Add a Little Spice to Your Salad
I like to use fusilli for this salad. Fusilli is spiral-shaped pasta that can be found in rainbow colors, which will add a colorful touch to your salad.
- 2 red bell peppers, cut in half and deseeded
- 1 small fresh red chili
- 4 tomatoes, halved
- 2 garlic cloves
- ½ cup of ground almonds
- 7 tablespoons of extra virgin olive oil
- 1 pound 8 ounces of fusilli pasta
- Cook the fusilli according to the package directions.
- Drain and rinse the pasta with cold water.
- Let the pasta cool in the refrigerator.
- Preheat your broiler to a medium heat.
- Place the chili, tomato halves, and bell peppers skin side up on a cookie sheet.
- Place the cookie sheet into the broiler and cook until the skins are well-charred, turning occasionally.
- Once the peppers are charred, place them in a bowl and cover with plastic wrap.
- Let sit for ten minutes.
- Peel the skin from the peppers and slice the flesh into strips.
- Peel and deseed the tomatoes.
- Peel the garlic.
- Place the ground almonds on the cookie sheet and toast in the broiler for about three minutes until golden brown.
- Using a food processor, blend the bell peppers, chili, garlic, and tomatoes until pureed.
- While the food processor is still running, slowly drizzle the oil through the feeder tube to form an emulsion.

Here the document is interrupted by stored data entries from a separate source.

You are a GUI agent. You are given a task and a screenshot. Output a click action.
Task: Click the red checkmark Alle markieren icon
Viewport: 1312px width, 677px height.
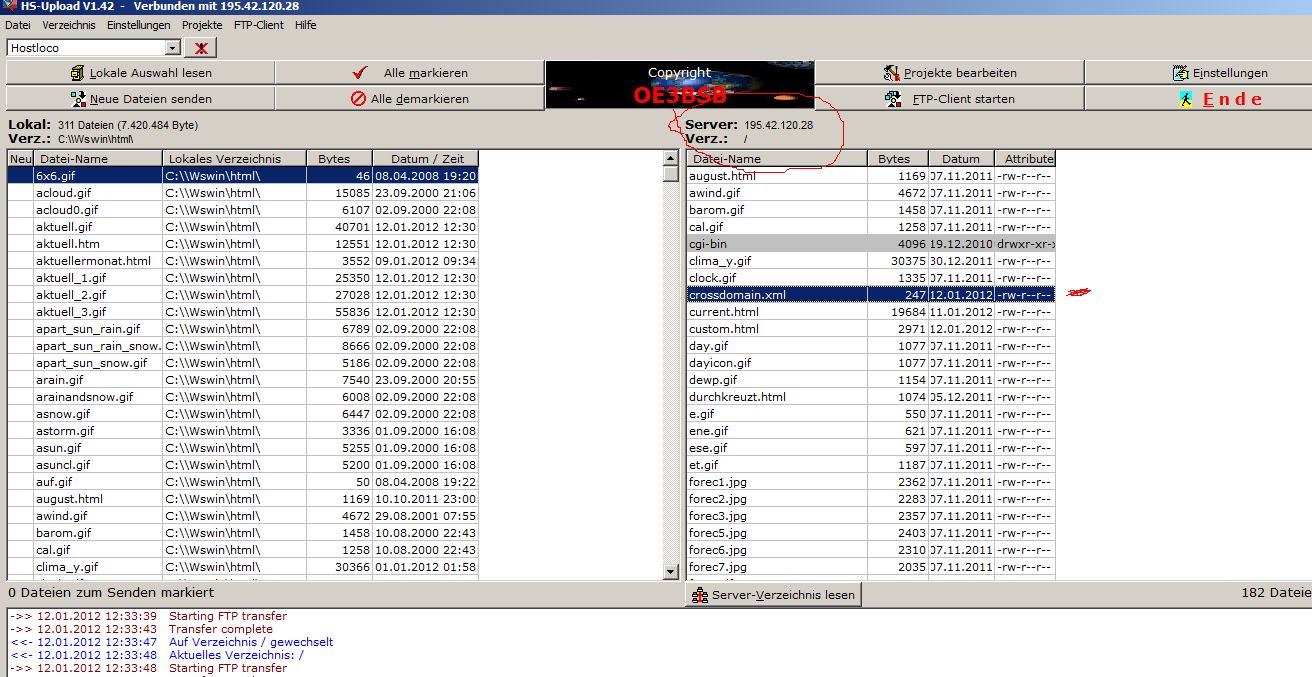tap(361, 73)
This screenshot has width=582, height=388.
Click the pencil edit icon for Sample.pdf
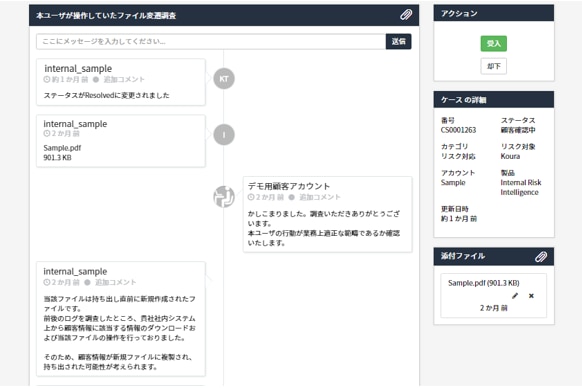click(x=515, y=296)
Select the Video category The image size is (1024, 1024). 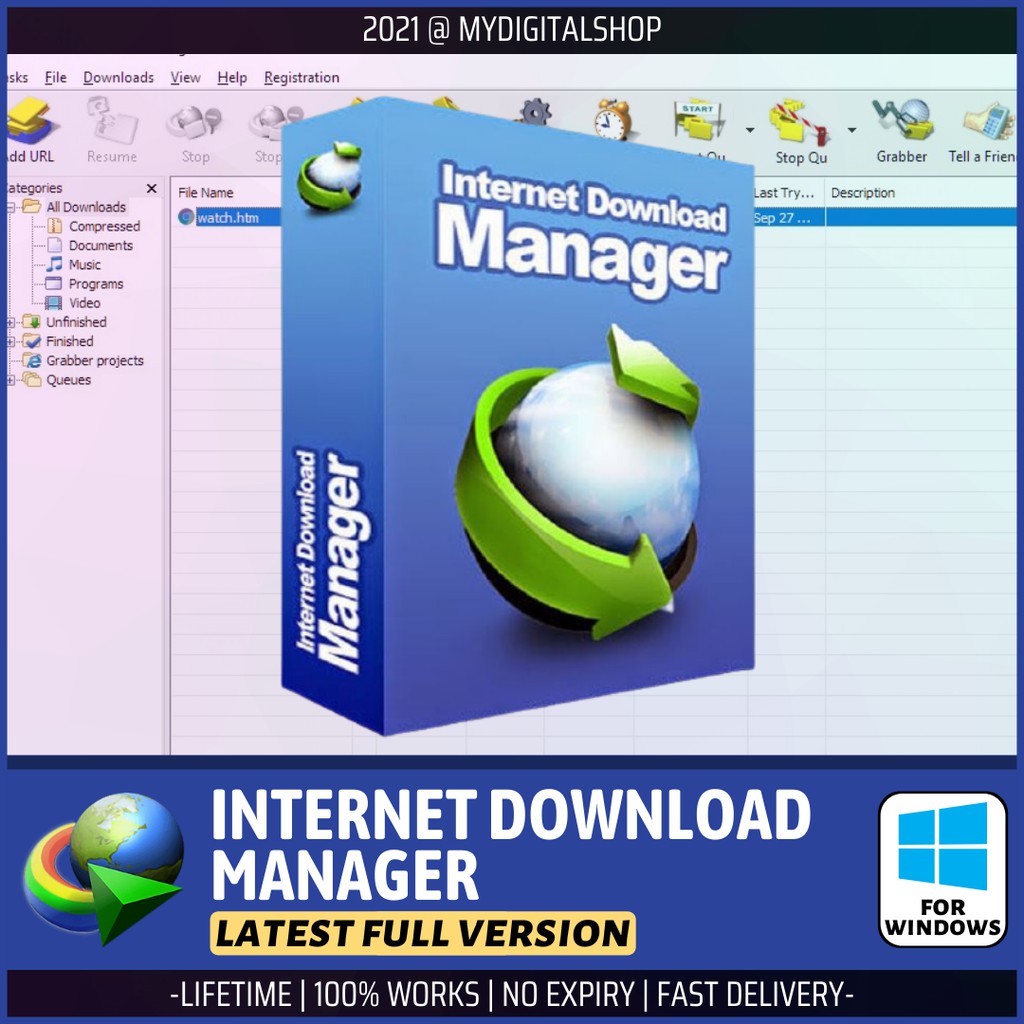[x=84, y=302]
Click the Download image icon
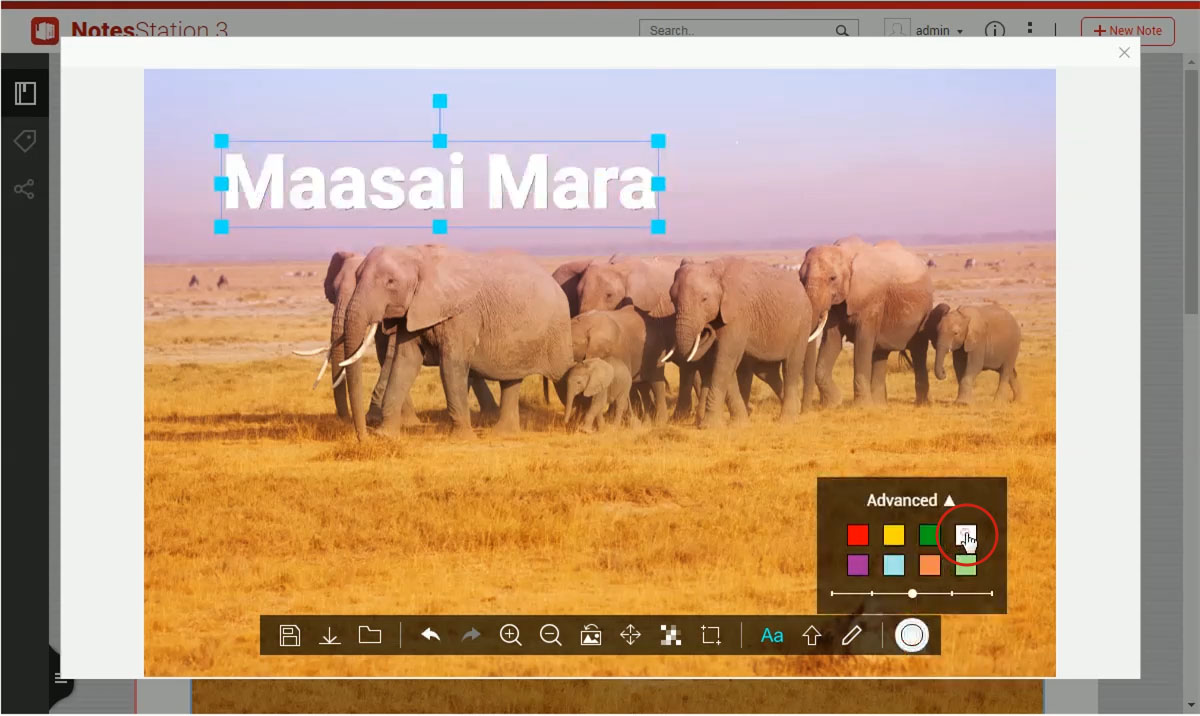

- Place the mixture into a saucepan and fold the almonds into the mixture.
- Warm the sauce until it is thoroughly warmed.
- Place the cooled pasta in a serving bowl.
- Pour the sauce over the pasta.
Tuna Pasta Salad
This creamy pasta salad can serve as a side dish, but it also makes a great main dish for lunch.
- 1 and 1/2 cups corkscrew pasta
- 10 ounces frozen peas, thawed
- 1 and 1/2 cups chopped carrots
- 1/4 cup finely chopped onion
- 1 small can tuna, drained
- 2/3 cup mayonnaise
- 2 tablespoons lemon juice
- 2 teaspoons sugar
- 1 teaspoon dill weed
- 1 teaspoon salt
- 1/4 teaspoon pepper
- Boil pasta according to package directions; rinse with cold water and drain pasta well.
- Thaw peas completely; drain well.
- Combine cooled pasta, peas, carrots, onion and tuna in a large bowl; mix well.
- Combine mayonnaise, lemon juice, sugar, dill weed, salt and pepper in a smaller bowl; blend well.
- Pour mayonnaise dressing over macaroni mixture; toss lightly.
- Refrigerate for 2 hours or until thoroughly chilled.
- Sprinkle with paprika, if desired, and serve on lettuce leaves.
Chilled Side Dishes
Cold pasta salads make excellent side dishes for a warm day, or any time you need a make-ahead recipe. Try one of the recipes above, or give cold chicken pasta salad a try for your next meal or potluck.